|
Adson França/Agência
Brasil |
| |
|
Brasília - O Brasil
só poderá reduzir em 75% a mortalidade materna até
2015, como prevê a Organização das Nações
Unidas (ONU) nos Objetivos do Milênio, caso enfrente o problema
em todas as suas dimensões, inclusive as relacionadas ao direito
sexual e reprodutivo. A opinião é de Telia Negrão,
secretária-executiva da Rede Nacional Feminista de Saúde,
Direitos Sexuais e Direitos Reprodutivos.
Segundo ela, houve avanços significativos no país desde
a criação, em 2004, do Pacto
pela Redução da Mortalidade Materna e Neonatal, que
envolve governos e sociedade civil. Entre esses avanços ela citou
a criação de mecanismos para prevenção, como
os Comitês de Mortes Maternas, as políticas de humanização
do parto e a obtenção de dados mais precisos sobre as causas
dos óbitos maternos.
Para a secretária-executiva, no entanto, só haverá
resultados mais significativos quando outros aspectos do problema forem
enfrentados. “Se não for adotada uma política muito
séria de educação sexual, planejamento familiar,
melhoria do atendimento durante a gestação, parto e puerpério
[pós-parto], e de legalização do aborto, não
conseguiremos, reduzir as mortes maternas no Brasil e atingir as Metas
do Milênio.
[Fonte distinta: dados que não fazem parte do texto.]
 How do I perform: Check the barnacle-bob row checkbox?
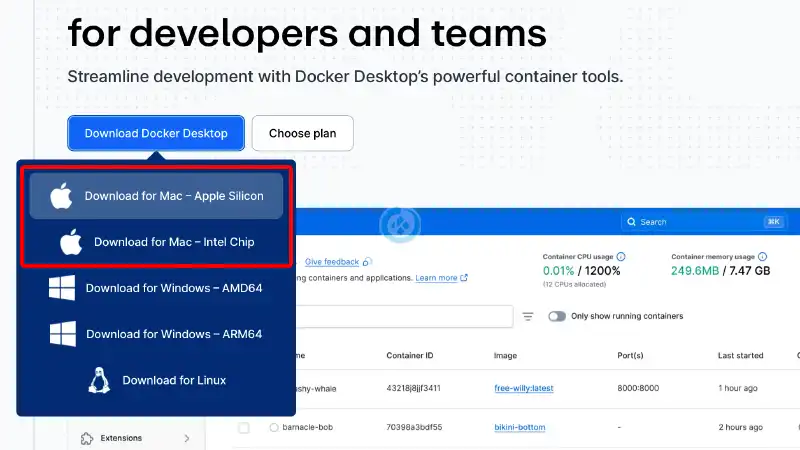click(244, 428)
A esse conjunto de medidas se agrega também o
enfrentamento da feminização da aids [aumento da contaminação
de mulheres pelo HIV] da violência contra as mulheres” avaliou.
Adson
França, coordenador de Ações Estratégicas
do Ministério da Saúde e do Pacto, também reconhece
a dificuldade de alcançar a redução da mortalidade
materna nos níveis propostos pela ONU.
“É uma meta muito audaciosa para a maioria absoluta dos países
porque envolve vários fatores: o aumento da escolaridade e do empoderamento
da mulher; a melhoria das condições de saúde, da
atenção ao parto e ao nascimento; a qualificação
de profissionais; a legislação relacionada a complicações
no contexto da violência contra a mulher”.
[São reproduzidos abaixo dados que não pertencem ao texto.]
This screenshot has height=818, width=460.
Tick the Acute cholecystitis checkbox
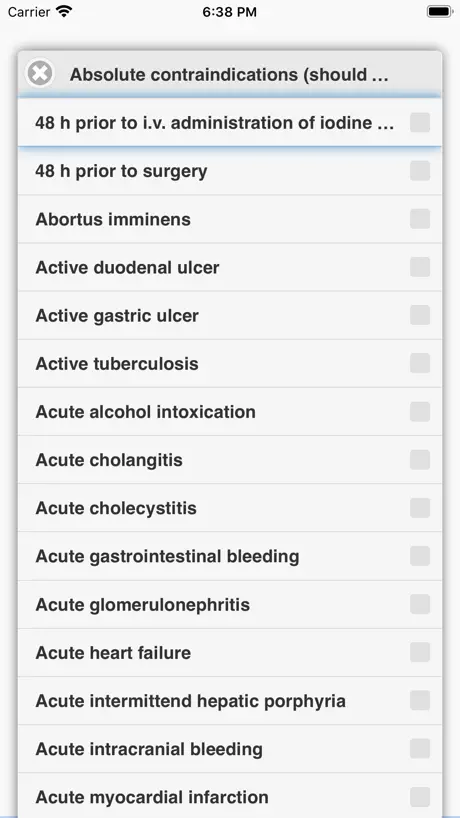click(x=420, y=508)
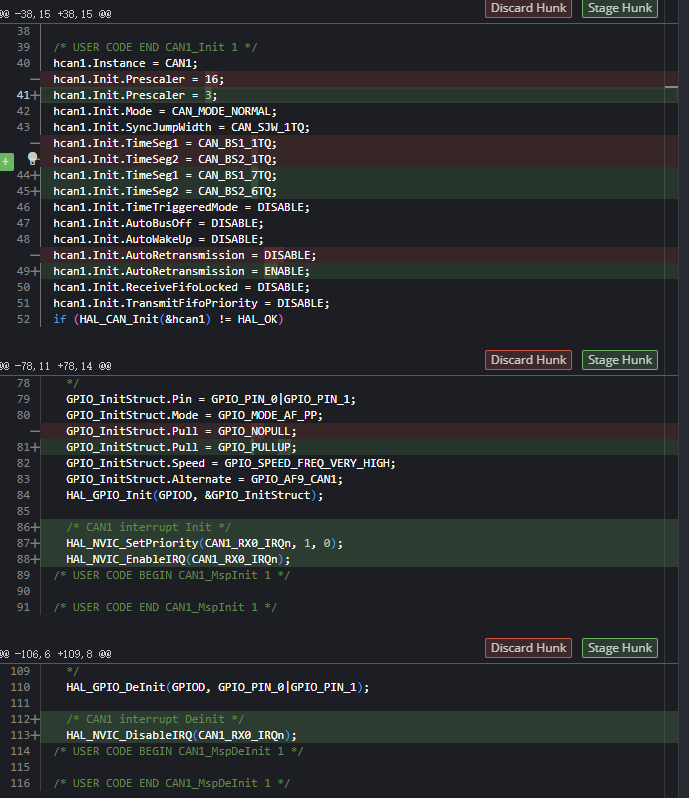Stage the hunk starting at line 38

pos(619,8)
A redução de 75% prevista pela organização
internacional tem como base a taxa de mortalidade materna nos países
em 1990, que no caso do Brasil era de 64 óbitos a cada 100 mil
nascidos vivos.
Hoje, a taxa no país, levantada a partir de dados de 2005, está
em pouco mais de 53 óbitos. O número é 2,1% maior
do que registrado em 2000 quando as metas da ONU foram lançadas,
mas segundo o coordenador, o aumento reflete a melhoria na notificação
de óbitos maternos que antes estavam subestimados.
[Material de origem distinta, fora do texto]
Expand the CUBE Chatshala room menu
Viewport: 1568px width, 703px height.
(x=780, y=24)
Ele aponta, dados positivos que “seguramente” estão
contribuindo para reduzir as mortes maternas, como por exemplo, o a ampliação
da cobertura dos exames pré-natal no país, que passou de
22% das gestantes em 1990, para 76% em 2005.
“Estamos otimistas. Vamos reduzir bastante a mortalidade materna
até o ano de 2015. Estamos buscando isso de forma persistente e
se não chegarmos lá vamos ter a consciência tranqüila
de que estamos no caminho, envolvendo gestores e sociedade civil. Se nós
tivermos recursos financeiros e gestores mais comprometidos podemos sonhar
pelo menos em chegar perto ”afirmou.
França cita a experiência de Fortaleza, onde além
de ser ampliado, o pré-natal passou a ser articulado com o atendimento
durante e depois do parto. Segundo ele, em quatro anos a medida fez cair,
de 70 para 40, o número de óbitos maternos a cada 100 mil
nascidos vivos na capital cearense. “A mulher tem que fazer o pré-natal
e saber onde vai parir. Não pode ficar peregrinando atrás
de um leito", destacou.
O técnico do Ministério salientou, no entanto, que também
é preciso aumentar a qualidade do pré-natal no país,
pois em muitos lugares a consulta não avalia aspectos necessários
para garantir a segurança da gestante e do bebê e nem sempre
consegue oferecer exames importantes. Segundo ele, um resultado de VDRL,
exame que possibilita diagnosticar a sífilis, às vezes demora
até dois meses para ser disponibilizado e das 4500 maternidades
brasileiras só 1200 fazem o exame que detecta o vírus da
aids.
Além disso, França apontou a ainda a necessidade de qualificar
os profissionais que vão atender as mulheres na hora do parto.“Ela
precisa chegar nesse local e ter profissionais qualificados em urgências
e emergências obstétricas e neonatais para dar continuidade
ao processo. Porque se ela faz um bom pré-natal e não tem
profissionais qualificados durante o parto o risco de morrer persiste”.